Most cases can be treated on an out-patient basis. Symptomatic treatment should avoid aspirin and NSAIDs (risk of bleeding), but paracetamol can be used. The patient or the parents of the sick child should be informed of the potential risk of complications. In-patient care is required if warning signs appear as these may predict severe dengue to occur on days 4-7 after symptom onset.
In the case of warning signs, isotonic crystalloid fluids such as Ringer’s lactate should be used to restore circulating blood volume. Fluid resuscitation requires observation in intensive care units; when the endothelial function recovers, fluid overload may cause iatrogenic complications. In patients with severe dengue infection adjuvant therapy, including vasopressor and inotropic therapies, renal-replacement therapy and further treatment of organ impairment may be necessary.
Blood transfusion and fresh frozen plasma may be required to treat severe bleeding. In case of massive bleeding platelet transfusion may be needed in addition to red ell transfusion but there is no evidence for benefit of prophylactic platelet transfusions, even in patients with counts as low as 5*10^9/ l.
Prevention
Personal protection
Contact with Aedes mosquitoes can be reduced with insect repellents. Sleeping at night under a bed net does not give any protection against Aedes that bite during the day but can be useful for e. g. children sleeping during the day.
Vaccination
Immunity to dengue virus infections is complex, and so is the development of dengue vaccines. As discussed under the section ‘Severe Dengue’. Dengue infection with one serotype leads to the development of lasting homologous neutralising and protective antibodies, but it induces only short-term immunity against other (heterologous) serotypes. Because of ADE, infection with a second serotype may lead to more severe illness. Hence there is concern over increasing the risk of severe dengue by vaccinating. After infection with 2 different serotypes, broad immunity is observed.
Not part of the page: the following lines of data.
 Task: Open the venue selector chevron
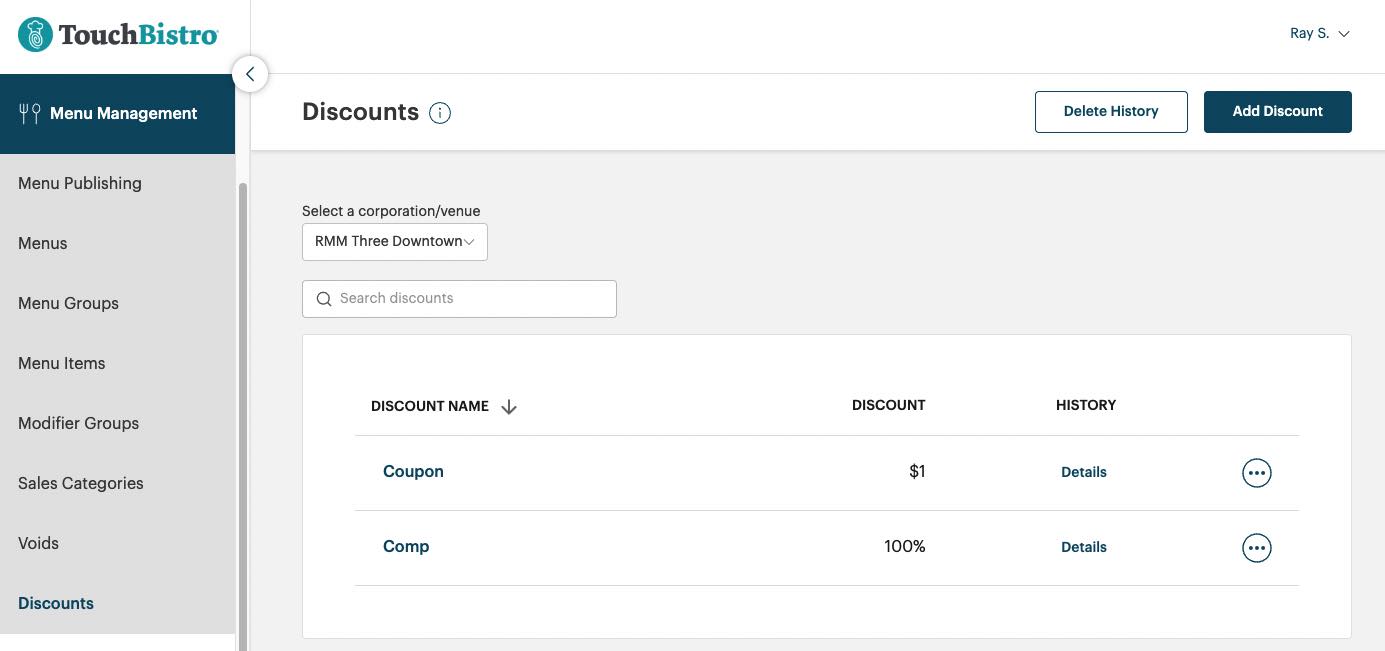coord(468,241)
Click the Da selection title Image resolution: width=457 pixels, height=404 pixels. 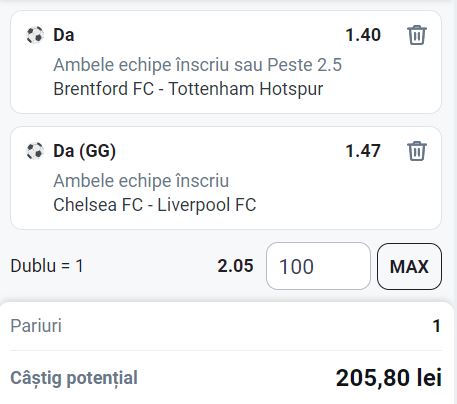click(64, 35)
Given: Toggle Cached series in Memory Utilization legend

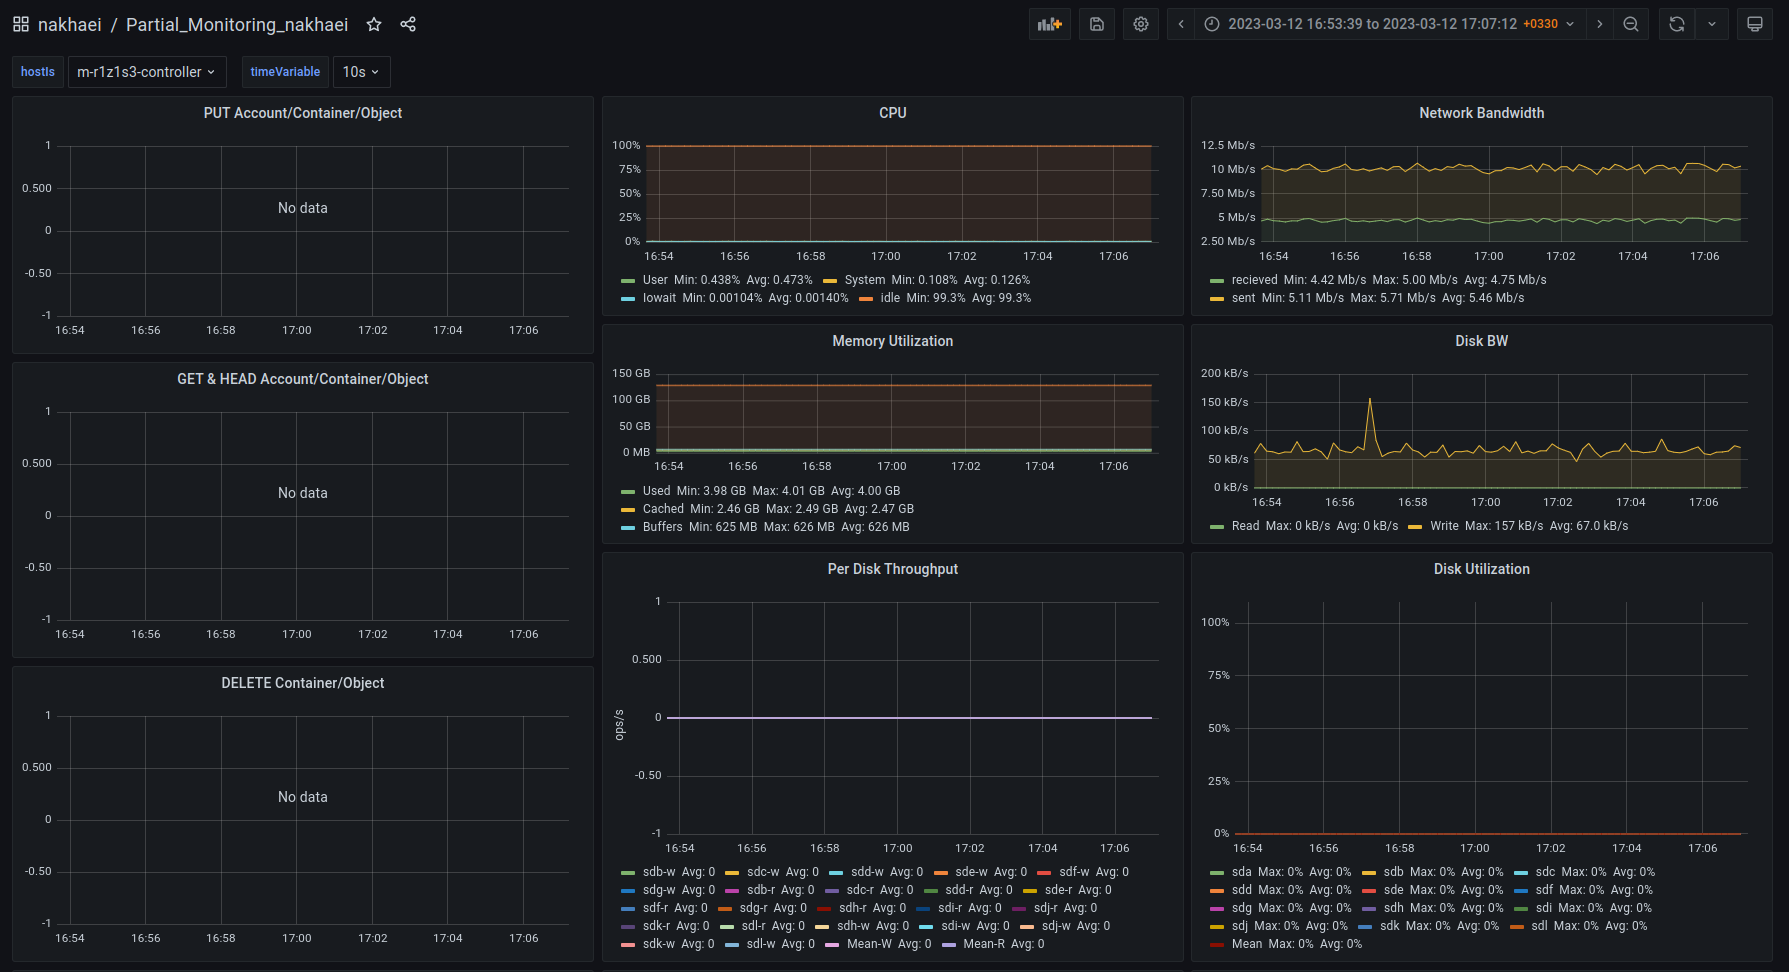Looking at the screenshot, I should (x=663, y=509).
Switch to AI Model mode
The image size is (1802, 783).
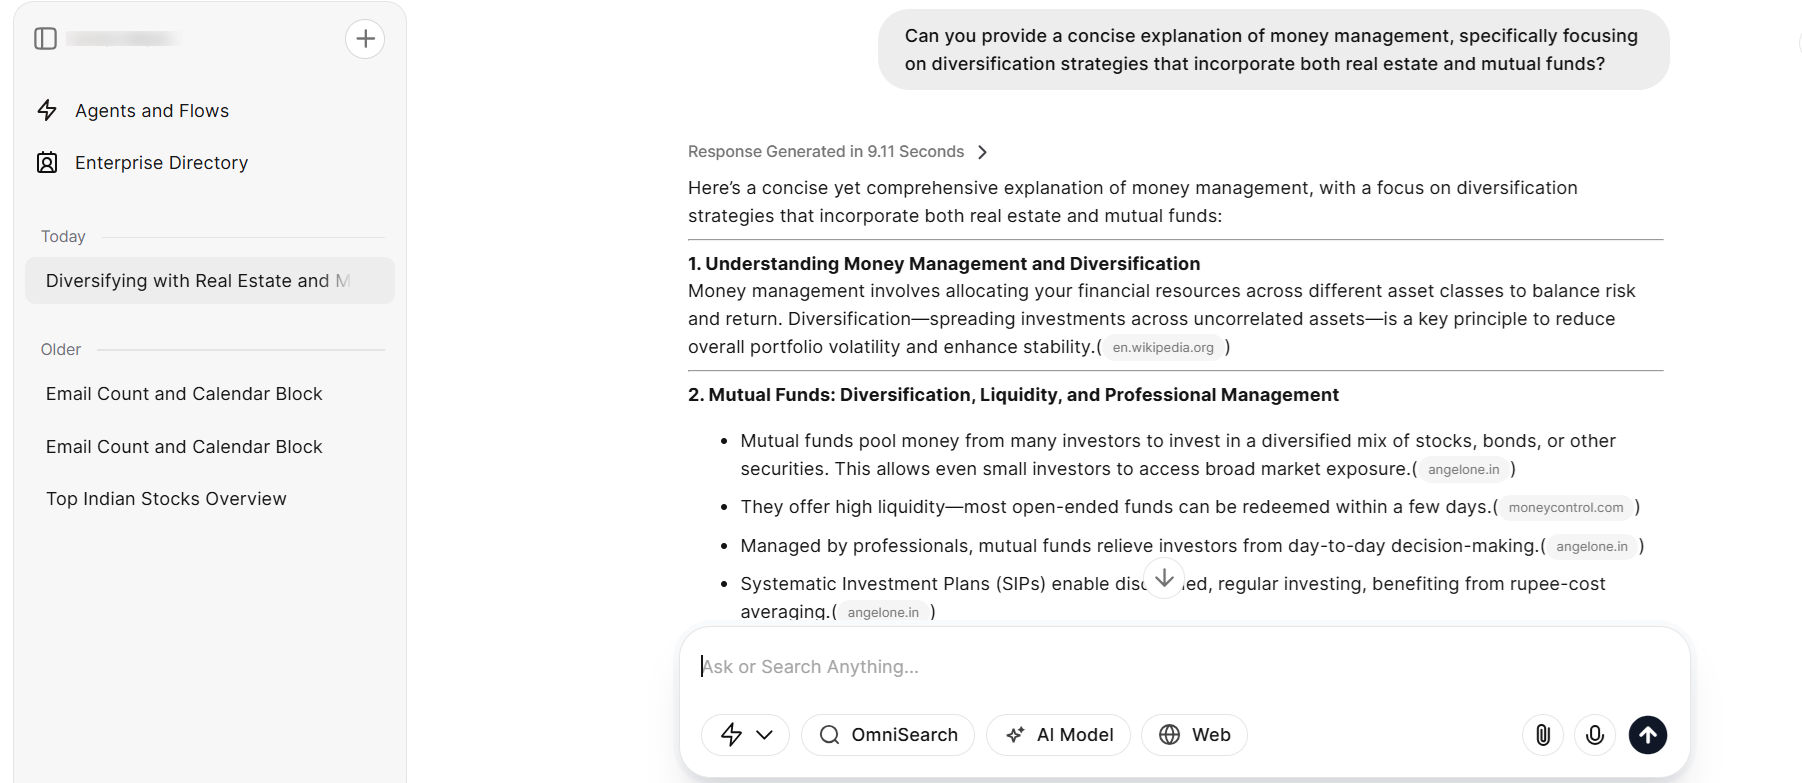coord(1058,735)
The first tetravalent dengue vaccine, Denvaxia® (CYD-TDV) is now used in about 20 countries as part of their dengue control programme, after a study had shown a 80.3% efficacy against in hospitalization and a 60,8% efficacy in contraction dengue disease in children. An additional analysis with retrospective determination of serostatus at the time of vaccination showed that children that were seronegative at the time of the first vaccination had a higher risk to develop severe dengue. Vaccination is therefor limited to people living in endemic areas ranging from 9-45 years of age who have had at least 1 documented dengue virus infection previously. This pre-vaccination screening for past dengue disease complicates the roll out of this vaccine in many low resource settings.
In 2019, the first results of a phase 3 trial of the tetravalent dengue vaccine candidate (TAK-003, a live attenuated DENV-2 virus with the premembrane- and envelop genes of the DENV-2 replaced with those from wild-type DENV-1, DENVV-3 and DENV-4 strains) in Asia and Latin America were released. The overall vaccine efficacy in children and adolescent 4 to 16 years of age was 80.9% (95% CI 75.2-85.3) with 78 cases per 13,380 in the vaccine group vs. 199 cases per 6687 in the placebo group and there was a 95% efficacy against hospitalization for dengue. Even in the subgroup that was seronegative at baseline the vaccine efficacy was 75% without increase in severe dengue cases. Since DENV-2 was the backbone of TAK-003, efficacy was highest against DENV-2 with a more moderate efficacy against the other three serotypes. Future monitoring will learn whether protection persists beyond 12 months after vaccination for non-DENV-2 serotypes.